Calcium carbide desulfurization operates via the reaction CaC₂ + [S] → CaS + 2C, with the calcium sulfide product floating to the slag-metal interface. The method achieves 80–95% desulfurization efficiency at hot metal temperatures of 1300–1450°C and can reduce sulfur levels to below 0.005%. The key advantage of CaC₂ is its controllability and predictability — the reaction proceeds steadily, without the violent vaporization and splashing associated with magnesium injection. The co-generated acetylene gas from residual moisture reaction creates beneficial bath stirring, enhancing mass transfer. However, CaC₂ requires careful moisture-free storage and handling, and its hygroscopic nature means reagent quality must be verified at incoming inspection through gas yield testing.
Magnesium-based desulfurization is more aggressive and achieves deeper sulfur removal — below 0.002% with optimized co-injection techniques. The reaction Mg + [S] → MgS produces magnesium sulfide that rises to the slag phase, but the low boiling point of magnesium (1090°C) causes explosive vaporization at hot metal temperatures, creating intense bath turbulence. This turbulence enhances mixing but also generates significant splashing and fume, requiring robust lance design and effective fume extraction.
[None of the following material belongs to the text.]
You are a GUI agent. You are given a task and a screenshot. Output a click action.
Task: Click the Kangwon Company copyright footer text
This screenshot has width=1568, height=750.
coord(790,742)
Magnesium’s high cost per kilogram is partially offset by lower injection rates, as 1 kg of magnesium removes approximately 1.3 kg of sulfur — nearly three times the stoichiometric capacity of CaC₂. For ultra-low sulfur specifications below 0.002%, Mg is often the only viable single-step option.
Lime-based desulfurization in the ladle furnace follows the slag-metal reaction (CaO) + [S] → (CaS) + [O]. Its driving force depends on high CaO activity, high slag basicity (CaO/SiO₂ above 2.5), and low oxygen potential maintained by aluminum deoxidation. While slower and less efficient than injection-based methods for hot metal, slag-phase desulfurization is integral to secondary refining where it operates simultaneously with inclusion removal, deoxidation, and alloy homogenization. Its primary advantage is integration — no separate desulfurization station is required — and it uses the same quicklime already present in the slag system.
Steelmakers increasingly adopt hybrid strategies rather than relying on a single reagent. A common two-stage approach starts with CaC₂ injection in the torpedo car or transfer ladle to bring sulfur from 0.030–0.050% down to 0.005–0.010%, followed by ladle furnace slag refining to polish below 0.003%. For the most demanding grades, CaC₂ + Mg co-injection achieves the deepest desulfurization while using CaC₂ as a moderator that dampens magnesium’s violent reaction. The optimal choice ultimately depends on the starting sulfur level, target specification, available equipment, and total cost of reagent plus handling infrastructure.